• DOCUMENT PASSAGE:
PETITION for review of order of Pollution Control Board.
MR. JUSTICE GUILD DELIVERED THE OPINION OF THE COURT:
On February 1, 1977, Armour-Dial filed a petition for variance with the Illinois Pollution Control Board (hereinafter the Board.) The petition sought a variance from section 9(a) of the Environmental Protection Act (Ill. Rev. Stat. 1975, ch. 111 1/2, par. 1009(a)) (hereinafter the Act) which prohibits air pollution and discharges in violation of the Board's rules. The petition also sought a variance from Rules 205(f) and 103(b)(6)(A) of the Board's air pollution regulations, which respectively limit discharge of odor producing organic materials to 8 pounds per hour and bar issuance of operating permits to emission sources which either violate the Act or the rules, or which do not have a variance from the Board. The People of the State of Illinois, represented by the Attorney General, who had previously filed two suits in the circuit court of Kane county, sought and were granted leave to intervene. The Environmental Protection Agency (hereinafter the Agency), recommended that the variance be denied and, following a public hearing, the Board denied the variance on July 7, 1977. Pursuant to section 41 of the act (Ill. Rev. Stat. 1975, ch. 111 1/2, par. 1041), Armour-Dial has petitioned this court for judicial review of the Board's decision.
Armour-Dial first presents arguments concerning the appropriate standard of review to be applied in this case. Armour-Dial also argues that the Board erred: (1) in finding that any hardship suffered by Armour-Dial was self-imposed and that the public harm herein outweighed the hardship imposed upon Armour-Dial; and (2) in denying the variance because of an existing odor problem and possible contribution to a violation of the Federal and State ambient air quality standards and regulations. In addition to answering the arguments raised by Armour-Dial, the respondents (the Board, the Agency and the People) make several additional arguments which may be summarized as follows: (1) the petition should have been denied because of procedural deficiencies; (2) the Board does not have authority to grant variances from the provisions of section 9(a) of the Act; (3) under the circumstances of this case the Federal Clean Air Act, as amended in 1970 and 1977 (42 U.S.C. § 4901 et seq.) prohibits granting the requested variances; and (4) certain exhibits offered by Armour-Dial are irrelevant and their use was properly limited.

• TASKS TO CARRY OUT:
- A) List the additional arguments that the respondents make in the court opinion.
- B) According to the court opinion, on what date did the Board deny the variance?

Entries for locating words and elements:
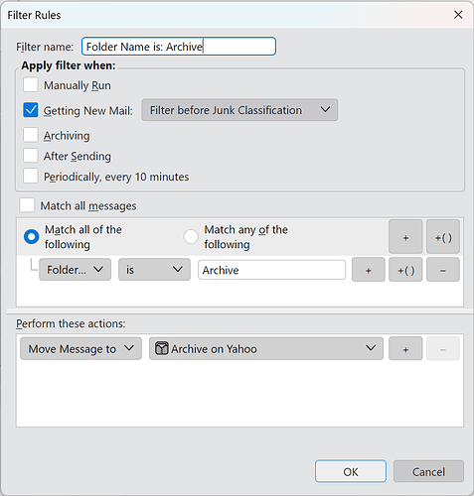The width and height of the screenshot is (474, 496).
Task: Click the plus button beside match options
Action: click(405, 237)
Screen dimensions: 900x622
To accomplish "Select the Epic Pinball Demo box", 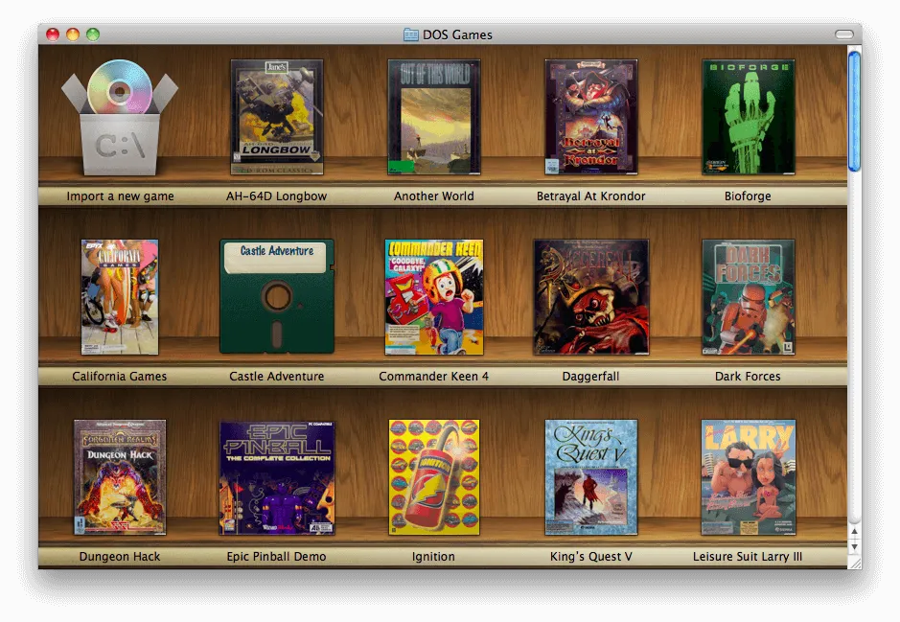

• FULL SOLUTIONS:
- A)
1. The petition should have been denied because of procedural deficiencies.
2. The Board does not have authority to grant variances from the provisions of section 9(a) of the Act.
3. Under the circumstances of this case, the Federal Clean Air Act, as amended in 1970 and 1977, prohibits granting the requested variances.
4. Certain exhibits offered by Armour-Dial are irrelevant, and their use was properly limited.

- B) July 7, 1977